Shaktism (Shakta philosophy)Source: Google Books: Manthanabhairavatantram
Taptacāmīkara (तप्तचामीकर) refers to “heated gold”, according to the Śrīmatottara-tantra, an expansion of the Kubjikāmatatantra: the earliest popular and most authoritative Tantra of the Kubjikā cult.—Accordingly, as Bhairava explains: “[...] The womb (of energy) (yoni) between the anus and the genitals shines like heated gold [i.e., taptacāmīkara-prabhā]. One should imagine that it [i.e., parāśakti—the supreme energy] enters the other body up to the end of emission (in the End of the Twelve). O goddess, that very moment, (the disciple) is well pierced and so falls shaking (to the ground). Having visualized (the goddess) entering into the middle of the Heart in the form of a flame, the goddess in the sheath of the lotus (of the Heart) can cause even mountains to fall”.

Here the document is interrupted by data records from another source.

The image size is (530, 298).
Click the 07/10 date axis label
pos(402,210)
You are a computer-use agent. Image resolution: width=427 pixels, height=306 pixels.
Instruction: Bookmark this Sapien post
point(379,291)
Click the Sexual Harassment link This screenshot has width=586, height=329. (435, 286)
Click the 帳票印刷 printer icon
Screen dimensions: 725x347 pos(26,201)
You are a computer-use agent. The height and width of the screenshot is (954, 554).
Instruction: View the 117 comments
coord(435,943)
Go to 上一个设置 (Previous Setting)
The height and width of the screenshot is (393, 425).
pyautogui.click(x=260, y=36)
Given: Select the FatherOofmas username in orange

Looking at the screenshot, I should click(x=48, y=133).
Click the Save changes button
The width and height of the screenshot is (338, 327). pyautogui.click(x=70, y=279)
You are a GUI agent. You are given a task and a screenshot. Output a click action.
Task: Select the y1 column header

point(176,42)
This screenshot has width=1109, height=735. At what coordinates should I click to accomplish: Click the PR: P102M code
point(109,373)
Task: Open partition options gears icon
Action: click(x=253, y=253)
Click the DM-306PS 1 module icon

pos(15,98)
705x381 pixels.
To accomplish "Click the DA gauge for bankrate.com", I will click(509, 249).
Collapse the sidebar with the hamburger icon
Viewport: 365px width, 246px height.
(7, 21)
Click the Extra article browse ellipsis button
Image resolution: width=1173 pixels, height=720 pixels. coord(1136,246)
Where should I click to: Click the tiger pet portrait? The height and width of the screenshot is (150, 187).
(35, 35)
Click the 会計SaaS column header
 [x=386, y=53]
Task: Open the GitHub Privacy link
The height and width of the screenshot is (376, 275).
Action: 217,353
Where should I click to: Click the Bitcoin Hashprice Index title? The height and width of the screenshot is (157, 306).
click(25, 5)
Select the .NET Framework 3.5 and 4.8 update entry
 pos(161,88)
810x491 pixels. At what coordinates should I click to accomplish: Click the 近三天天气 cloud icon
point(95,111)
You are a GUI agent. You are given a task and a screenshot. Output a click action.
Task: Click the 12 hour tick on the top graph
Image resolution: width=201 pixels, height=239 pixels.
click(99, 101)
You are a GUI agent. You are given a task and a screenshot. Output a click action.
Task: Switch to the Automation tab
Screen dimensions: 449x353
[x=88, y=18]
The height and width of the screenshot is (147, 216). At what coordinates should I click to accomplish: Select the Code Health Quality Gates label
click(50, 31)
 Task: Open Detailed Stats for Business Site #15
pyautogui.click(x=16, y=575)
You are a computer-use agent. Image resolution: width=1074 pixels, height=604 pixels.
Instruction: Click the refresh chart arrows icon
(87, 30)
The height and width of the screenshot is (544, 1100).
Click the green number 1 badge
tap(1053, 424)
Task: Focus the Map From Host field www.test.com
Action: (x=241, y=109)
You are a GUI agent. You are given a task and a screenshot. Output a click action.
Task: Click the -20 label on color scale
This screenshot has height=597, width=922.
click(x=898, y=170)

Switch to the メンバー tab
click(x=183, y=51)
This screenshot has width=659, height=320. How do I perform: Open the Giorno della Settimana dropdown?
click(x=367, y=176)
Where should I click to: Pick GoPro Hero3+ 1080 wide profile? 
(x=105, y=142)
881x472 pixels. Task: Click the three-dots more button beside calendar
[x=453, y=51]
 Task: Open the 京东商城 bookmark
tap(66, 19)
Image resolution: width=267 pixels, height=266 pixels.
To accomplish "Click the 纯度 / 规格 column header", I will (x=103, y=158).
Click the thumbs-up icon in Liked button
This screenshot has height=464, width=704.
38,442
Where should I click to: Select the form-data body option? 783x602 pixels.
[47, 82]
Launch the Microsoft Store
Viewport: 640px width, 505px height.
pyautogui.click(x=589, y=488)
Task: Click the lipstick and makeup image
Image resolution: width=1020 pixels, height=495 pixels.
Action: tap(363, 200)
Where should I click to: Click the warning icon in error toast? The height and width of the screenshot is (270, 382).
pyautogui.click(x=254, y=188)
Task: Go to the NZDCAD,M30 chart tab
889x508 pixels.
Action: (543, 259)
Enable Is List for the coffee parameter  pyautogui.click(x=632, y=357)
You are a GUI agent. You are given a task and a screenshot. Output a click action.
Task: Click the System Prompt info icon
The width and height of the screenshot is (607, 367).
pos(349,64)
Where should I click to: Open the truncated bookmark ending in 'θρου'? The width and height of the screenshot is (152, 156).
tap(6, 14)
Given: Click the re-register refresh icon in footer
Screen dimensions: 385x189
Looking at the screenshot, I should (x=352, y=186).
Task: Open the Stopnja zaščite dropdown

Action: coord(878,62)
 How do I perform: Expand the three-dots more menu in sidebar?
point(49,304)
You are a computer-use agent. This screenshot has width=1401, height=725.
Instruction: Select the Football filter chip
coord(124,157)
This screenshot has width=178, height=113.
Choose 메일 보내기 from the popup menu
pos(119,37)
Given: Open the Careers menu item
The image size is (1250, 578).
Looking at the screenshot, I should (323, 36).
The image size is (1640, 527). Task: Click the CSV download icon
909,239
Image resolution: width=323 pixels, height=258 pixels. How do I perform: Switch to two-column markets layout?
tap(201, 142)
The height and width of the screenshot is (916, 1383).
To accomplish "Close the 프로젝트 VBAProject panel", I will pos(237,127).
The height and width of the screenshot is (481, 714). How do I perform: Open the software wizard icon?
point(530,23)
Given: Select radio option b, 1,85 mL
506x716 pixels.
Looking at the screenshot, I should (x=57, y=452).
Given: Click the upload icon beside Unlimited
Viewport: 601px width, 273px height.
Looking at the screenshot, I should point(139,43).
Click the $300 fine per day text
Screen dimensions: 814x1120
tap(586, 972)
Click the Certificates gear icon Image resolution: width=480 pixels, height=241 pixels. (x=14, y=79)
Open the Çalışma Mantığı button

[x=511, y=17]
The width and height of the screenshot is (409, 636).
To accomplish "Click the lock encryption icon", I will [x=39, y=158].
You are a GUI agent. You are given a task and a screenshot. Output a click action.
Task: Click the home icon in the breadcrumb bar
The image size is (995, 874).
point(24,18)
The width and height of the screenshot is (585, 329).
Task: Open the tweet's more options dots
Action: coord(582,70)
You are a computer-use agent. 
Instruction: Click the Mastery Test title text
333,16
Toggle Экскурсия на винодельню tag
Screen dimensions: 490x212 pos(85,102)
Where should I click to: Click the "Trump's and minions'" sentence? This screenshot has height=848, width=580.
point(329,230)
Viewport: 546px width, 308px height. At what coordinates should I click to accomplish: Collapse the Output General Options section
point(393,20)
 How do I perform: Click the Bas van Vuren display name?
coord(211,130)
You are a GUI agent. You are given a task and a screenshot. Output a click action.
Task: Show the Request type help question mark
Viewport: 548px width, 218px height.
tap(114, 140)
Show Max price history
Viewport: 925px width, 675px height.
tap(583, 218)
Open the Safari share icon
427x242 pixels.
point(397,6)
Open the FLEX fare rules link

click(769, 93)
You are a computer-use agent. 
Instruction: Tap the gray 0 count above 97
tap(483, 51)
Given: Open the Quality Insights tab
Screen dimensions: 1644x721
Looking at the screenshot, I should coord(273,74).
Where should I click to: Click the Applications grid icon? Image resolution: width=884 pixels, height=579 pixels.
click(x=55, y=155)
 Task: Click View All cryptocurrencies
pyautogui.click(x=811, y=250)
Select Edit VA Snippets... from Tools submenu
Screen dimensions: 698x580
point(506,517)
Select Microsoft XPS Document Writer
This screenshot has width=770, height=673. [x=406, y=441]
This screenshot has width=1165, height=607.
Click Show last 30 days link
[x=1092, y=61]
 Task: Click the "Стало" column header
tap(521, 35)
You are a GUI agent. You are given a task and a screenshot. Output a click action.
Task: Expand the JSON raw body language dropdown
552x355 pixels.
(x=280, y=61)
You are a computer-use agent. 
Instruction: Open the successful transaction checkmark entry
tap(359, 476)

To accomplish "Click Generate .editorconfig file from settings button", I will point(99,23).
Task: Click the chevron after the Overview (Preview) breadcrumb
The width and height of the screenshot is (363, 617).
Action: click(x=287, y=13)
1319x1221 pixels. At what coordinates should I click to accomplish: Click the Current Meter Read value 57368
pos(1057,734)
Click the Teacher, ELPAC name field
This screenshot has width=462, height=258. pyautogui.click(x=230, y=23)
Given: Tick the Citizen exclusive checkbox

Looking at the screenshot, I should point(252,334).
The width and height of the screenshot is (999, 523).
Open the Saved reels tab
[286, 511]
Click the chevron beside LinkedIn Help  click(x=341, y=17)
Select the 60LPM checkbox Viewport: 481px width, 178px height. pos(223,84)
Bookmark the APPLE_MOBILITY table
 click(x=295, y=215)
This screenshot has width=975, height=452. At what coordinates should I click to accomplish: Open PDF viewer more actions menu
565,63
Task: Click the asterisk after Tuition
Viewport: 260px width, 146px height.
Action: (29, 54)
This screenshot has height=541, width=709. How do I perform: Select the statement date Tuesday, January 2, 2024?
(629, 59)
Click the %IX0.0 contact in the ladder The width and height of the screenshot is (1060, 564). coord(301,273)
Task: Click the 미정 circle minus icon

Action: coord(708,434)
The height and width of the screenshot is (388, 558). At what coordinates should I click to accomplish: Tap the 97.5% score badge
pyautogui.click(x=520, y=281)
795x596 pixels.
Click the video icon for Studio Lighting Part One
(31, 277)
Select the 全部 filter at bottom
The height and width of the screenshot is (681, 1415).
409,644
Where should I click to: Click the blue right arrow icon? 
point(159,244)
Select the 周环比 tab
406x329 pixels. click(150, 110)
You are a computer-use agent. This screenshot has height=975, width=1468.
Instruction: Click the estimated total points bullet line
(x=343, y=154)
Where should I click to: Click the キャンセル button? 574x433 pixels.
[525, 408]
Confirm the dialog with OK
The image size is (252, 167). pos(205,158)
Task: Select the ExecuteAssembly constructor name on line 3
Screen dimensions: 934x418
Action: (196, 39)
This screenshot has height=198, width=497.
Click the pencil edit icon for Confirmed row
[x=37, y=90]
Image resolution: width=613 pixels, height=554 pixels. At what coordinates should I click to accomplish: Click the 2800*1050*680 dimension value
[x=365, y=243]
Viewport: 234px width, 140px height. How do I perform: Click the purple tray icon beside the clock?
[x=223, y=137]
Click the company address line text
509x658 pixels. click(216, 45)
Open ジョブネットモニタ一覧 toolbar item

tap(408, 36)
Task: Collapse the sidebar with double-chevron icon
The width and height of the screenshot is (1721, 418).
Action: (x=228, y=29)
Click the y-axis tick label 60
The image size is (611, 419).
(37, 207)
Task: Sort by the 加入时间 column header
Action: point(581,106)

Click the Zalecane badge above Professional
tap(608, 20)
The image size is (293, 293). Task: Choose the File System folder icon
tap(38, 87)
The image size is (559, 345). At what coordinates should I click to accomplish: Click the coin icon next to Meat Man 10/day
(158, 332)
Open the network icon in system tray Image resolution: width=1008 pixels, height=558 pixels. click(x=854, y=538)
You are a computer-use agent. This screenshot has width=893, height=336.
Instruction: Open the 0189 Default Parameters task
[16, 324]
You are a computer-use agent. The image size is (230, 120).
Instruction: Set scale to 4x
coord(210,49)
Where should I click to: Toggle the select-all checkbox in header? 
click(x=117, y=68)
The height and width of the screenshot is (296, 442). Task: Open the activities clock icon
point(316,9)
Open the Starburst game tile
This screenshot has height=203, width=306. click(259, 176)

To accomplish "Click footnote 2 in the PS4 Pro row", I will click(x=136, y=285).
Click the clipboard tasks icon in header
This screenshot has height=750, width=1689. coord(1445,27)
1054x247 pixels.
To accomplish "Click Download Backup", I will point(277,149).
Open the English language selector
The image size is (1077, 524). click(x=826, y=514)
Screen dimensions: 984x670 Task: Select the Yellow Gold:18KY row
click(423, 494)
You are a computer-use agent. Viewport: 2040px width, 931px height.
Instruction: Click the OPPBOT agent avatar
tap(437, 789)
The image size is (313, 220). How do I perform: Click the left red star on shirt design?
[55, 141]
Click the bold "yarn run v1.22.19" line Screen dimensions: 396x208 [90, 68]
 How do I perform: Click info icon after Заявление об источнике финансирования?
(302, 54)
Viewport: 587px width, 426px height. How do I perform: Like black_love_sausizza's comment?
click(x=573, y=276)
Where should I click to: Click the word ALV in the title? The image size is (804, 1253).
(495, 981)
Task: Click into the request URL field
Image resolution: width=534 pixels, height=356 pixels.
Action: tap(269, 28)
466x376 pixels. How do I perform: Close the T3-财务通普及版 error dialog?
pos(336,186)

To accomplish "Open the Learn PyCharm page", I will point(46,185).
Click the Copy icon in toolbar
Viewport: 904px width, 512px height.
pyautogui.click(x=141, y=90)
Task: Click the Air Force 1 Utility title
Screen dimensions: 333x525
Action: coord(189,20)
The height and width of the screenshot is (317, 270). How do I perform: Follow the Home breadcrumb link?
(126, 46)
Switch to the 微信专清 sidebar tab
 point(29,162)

Shakta (शाक्त, śākta) or Shaktism (śāktism) represents a tradition of Hinduism where the Goddess (Devi) is revered and worshipped. Shakta literature includes a range of scriptures, including various Agamas and Tantras, although its roots may be traced back to the Vedas.
Purana and Itihasa (epic history)Source: archive.org: Shiva Purana - English Translation
Taptacāmīkara (तप्तचामीकर) refers to “molten gold”, according to the Śivapurāṇa 2.4.5 (“Kārttikeya is crowned”).—Accordingly, after the Kṛttikās spoke to Kārttikeya: “[...] Kumāra reached the foot of a Nyagrodha tree at Kailāsa in the fast chariot along with Nandin seated to his right. [...] Those who looked at Kumāra resembling Śiva saw a great halo pervading the three worlds. Immediately they saluted Kumāra who was enveloped by the brilliant halo, the lustre of molten gold (taptacāmīkara-prabha) and the refulgence of the sun. With shoulders stooping down and eagerly engaged in shouting the cry of “Obeisance” they flanked him to the right and left and stood by. [...]”.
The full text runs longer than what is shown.